Problem requirements:
Each entry below is to be copied out exactly and in full.

Collected data:
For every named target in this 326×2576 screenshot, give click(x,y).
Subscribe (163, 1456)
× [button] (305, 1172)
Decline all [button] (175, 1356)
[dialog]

Task answer:
For every named target in this 326×2576 screenshot, give click(x,y).
Subscribe (163, 1456)
× [button] (305, 1172)
Decline all [button] (175, 1356)
[dialog]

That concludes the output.